Windmills – The inconvenient truth Now get ready to hear this. Windmills harm the environment in many other ways than one. Wind farms are known to cause health problems to some who live within its vicinity. Windmill blade manufacturers have been consistent defaulters of US environmental laws. It is expensive to treat pollutants and dust from the blade manufacturing process. It is simpler to have workers don gas masks on the shopfloor. The size of the modern windmill requires large construction equipment, huge amounts of piling and foundation and modern machines to make all this equipment. The windmill is a product of industry. It requires energy, natural resources and fossil fuels for manufacture and installation. Giant wind farms demand large landscapes. Top it all up with the bitterest fact – wind power is an unreliable, intermittent source of energy. Most windmills produce on an average just about 20% of their installed capacity.
Installing these friendly wind mills

I clicked this image last month. Look at the size of the cranes and the tower. Can you imagine the road needed to take all this up?

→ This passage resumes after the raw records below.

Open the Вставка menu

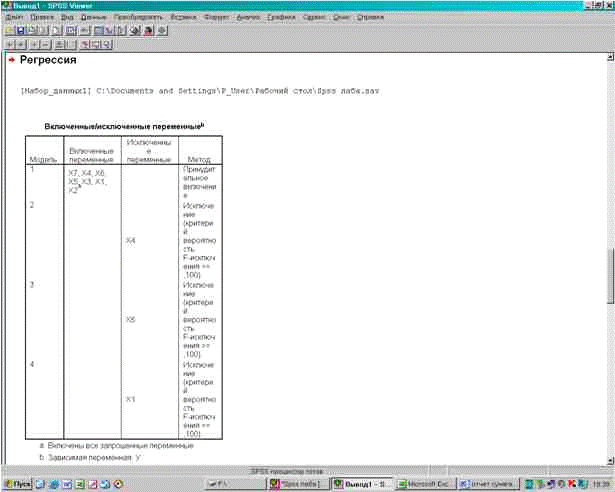183,17
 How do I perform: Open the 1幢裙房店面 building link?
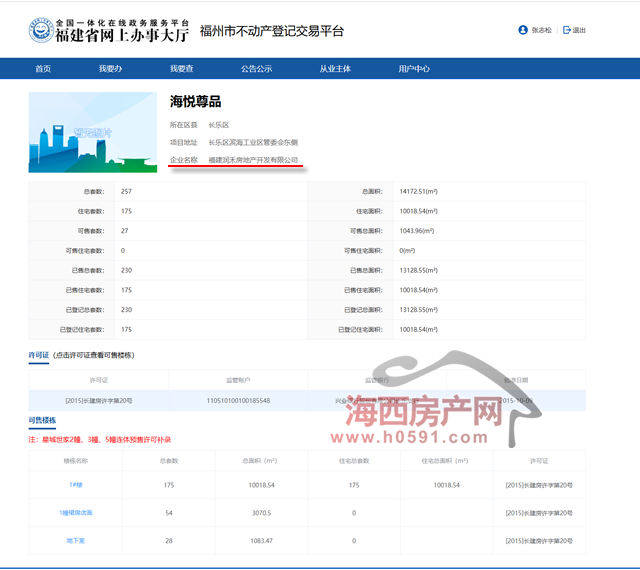76,512
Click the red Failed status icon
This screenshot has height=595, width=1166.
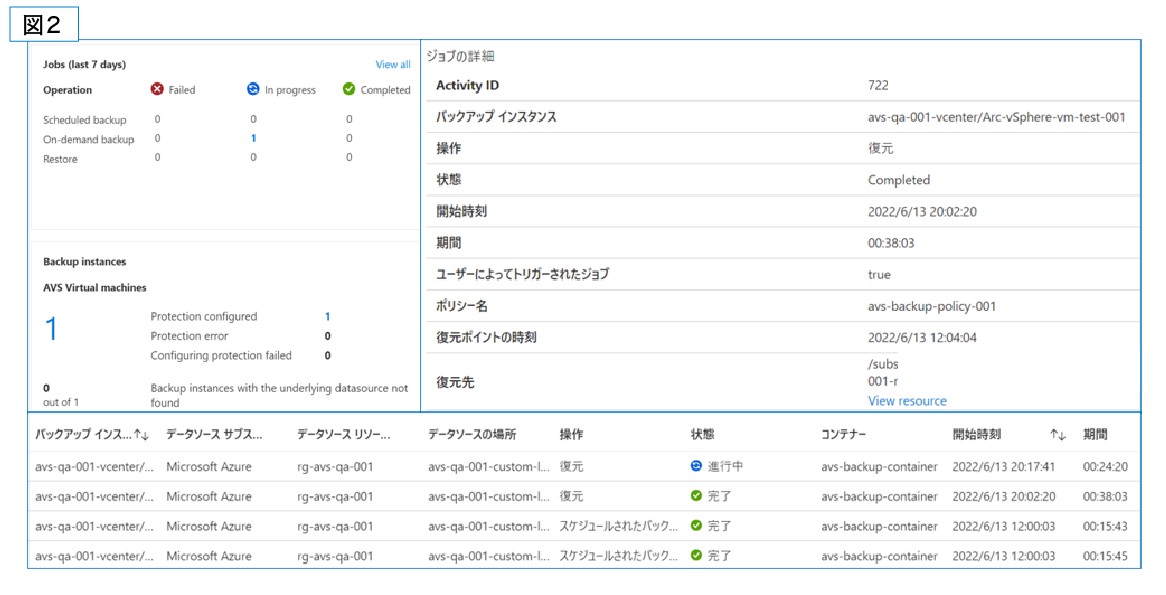point(157,89)
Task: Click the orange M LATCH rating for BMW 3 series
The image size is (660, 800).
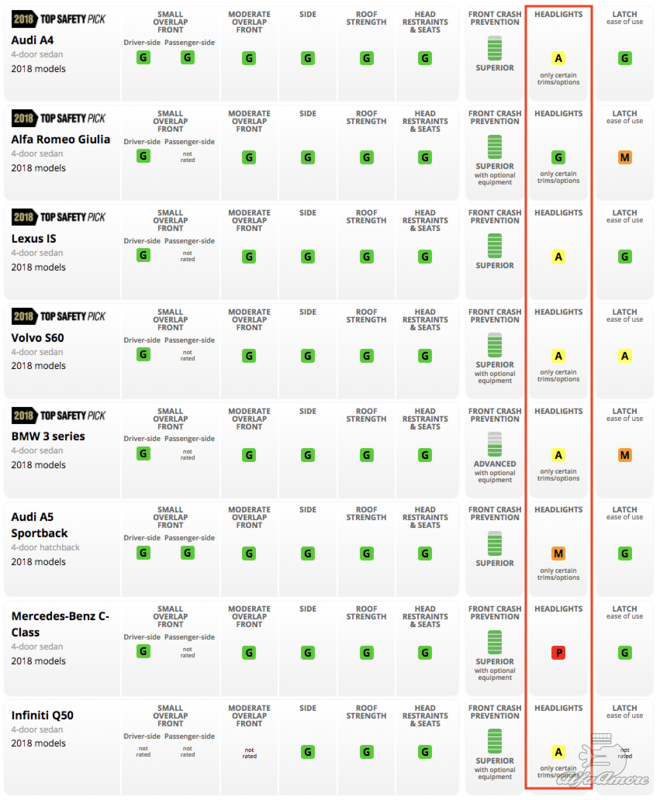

Digest this: A 1.5 MW wind turbine has a tower about 80 meters high. The blades and hub weigh about 20 tons. The nacelle, which contains the generator component, weighs around 50 tons. This behemoth needs a foundation of about 20 tons of reinforcing steel and more than 150 cubic meters of concrete. The base is about 15 m in diameter and more than 2m thick near the center. Modern windmills have blades of 20 meters or more, cutting a vertical air space of up to 2 acres. Hundreds of liters of oil are stored at the top of the tower. The whole assembly weighs 100 + tons. Can you imagine what it means for installing these giants on hill tops of Satara district?
Large earth moving equipment, gigantic cranes and huge foundation craters are needed for these wind turbines. Wide and straight roads need to be cut up on hills. The roads cannot have turns like normal roads since trucks bringing in the 21 meter blades can’t turn like a Nano can. Construction of these roads needs earth moving equipment, stones, gravel, bitumen and of course fossil fuels! Giant craters are dug up on these hills which may need blasting through the bed rock. These holes are later filled up with reinforcement steel and cement concrete. Wind mills need a minimum separation distance. This spreads them out requiring felling of trees. The construction of roads and craters destroys habitat of the local flora and fauna. Alteration of the landscape and the subsequent erosion ensures continuous destruction for the years to come. The government argues that wasteland is converted to wind farms, so there. The government does not tell you that ‘wasteland’ is for industry – in nature, there is no such thing as a wasteland. There are thriving ecosystems even in places which man has no use[i].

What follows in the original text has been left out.